The father of three children, Tali was born and raised in the diverse environment of Seattle’s Rainier Valley, which has served as a central piece of influence for his heart for community development and service through the ministry of reconciliation. From fulfilling his first leadership position at the age of 16 in his uncle’s church to living as an urban outreach youth worker, his experience and training has interfaced him in diverse urban areas. He affirms his work as a definite calling to multi-cultural ministry.
While working co-currently in a residence home for boys after his undergraduate degree, he codeveloped a relational ministry named Exodus, serving urban youth in the Rainier Valley through tutoring and outreach camps. In 1998 he completed World Vision’s three-year training program called Vision Youth, helping to equip leaders in urban youth outreach and community development.
Hairston presents an impressive awareness and reflection for the contributing experiences he has had. The gift of his family history and story, a large slave-holding family told in The Hairstons: An American Family in Black and White by Henry Wiencek, as transformative for the way he embraces the world. His scholarly training earned him tools for critical analysis and theological prowess, with an interest in history at the University of Washington to a graduate focus on global leadership at Fuller Theological Seminary. A supportive mentoring community, including great leaders such as Dr. John M. Perkins, has strengthened his values of faith, family, community, justice, and love for the other. His travels in Southeast Asia and South and Central Africa have opened his perspective and contributed to his depth of understanding in trauma healing and township development.

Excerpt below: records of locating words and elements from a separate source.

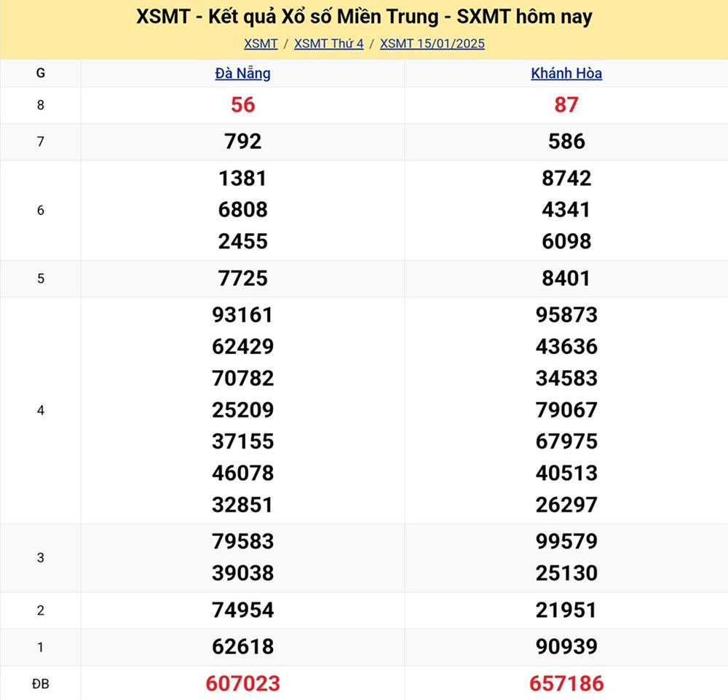Open the Khánh Hòa province link
728x700 pixels.
pyautogui.click(x=566, y=74)
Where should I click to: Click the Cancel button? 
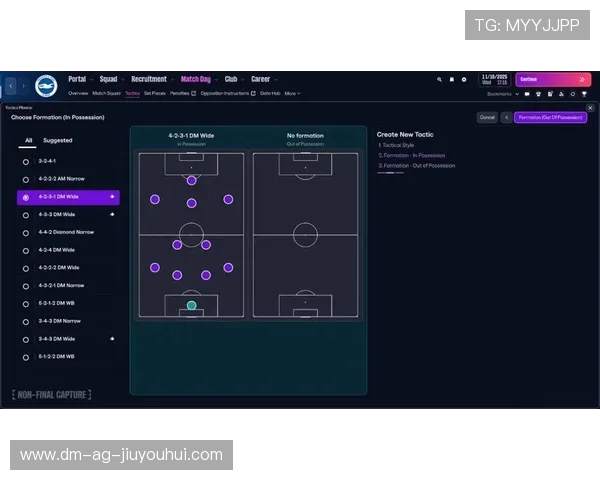click(x=487, y=117)
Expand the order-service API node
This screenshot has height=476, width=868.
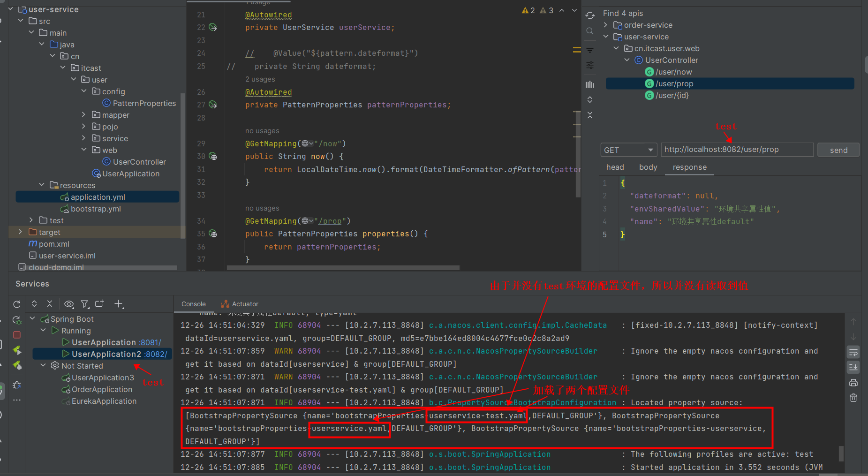click(606, 25)
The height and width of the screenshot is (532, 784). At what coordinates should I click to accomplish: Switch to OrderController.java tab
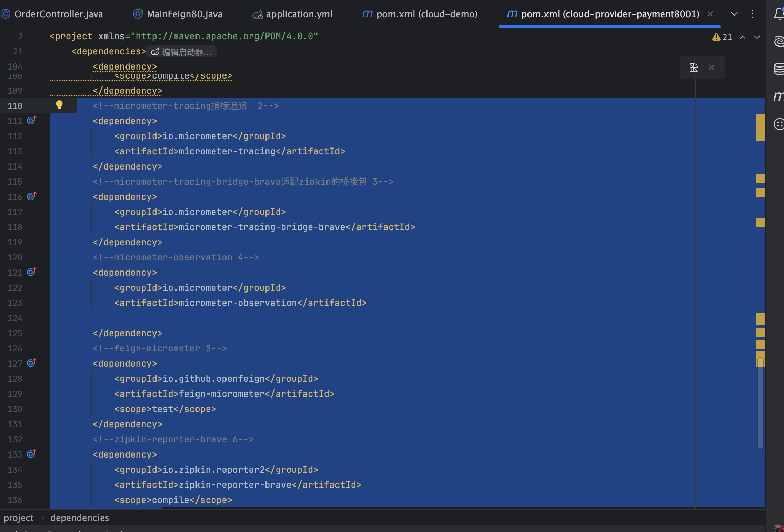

In addition to leading the Perkins Center at Seattle Pacific, Tali Hairston has been an integral participant in the vision and development of key SPU programs such as the Early Connections Program, the Urban Youth Leadership Academy, recruitment and application of students with Undergraduate Admissions, and partnerships with academic programs such as the reconciliation studies minor. A recent project allows him to add film producer to his accomplishments leading the content development, production and marketing as associate producer for Let Justice Roll On, a documentary on the life and legacy of John Perkins.
His work and story in the Rainier Valley speaks overwhelmingly to his call and purpose as a minister of reconciliation. If you live in the 98118 area code, you cannot escape the impact of his presence, his voice, and his involvement as a leader and pastor in the community. From prayer time to pulpit, coffee meeting to board meeting, small group to lecture hall, Tali brings a challenge to leaders, churches, schools and development organizations as practitioner, preacher, speaker, teacher, advisor and bridge-builder. He listens and empowers those around him from students to staff to faculty to community leaders and pastors.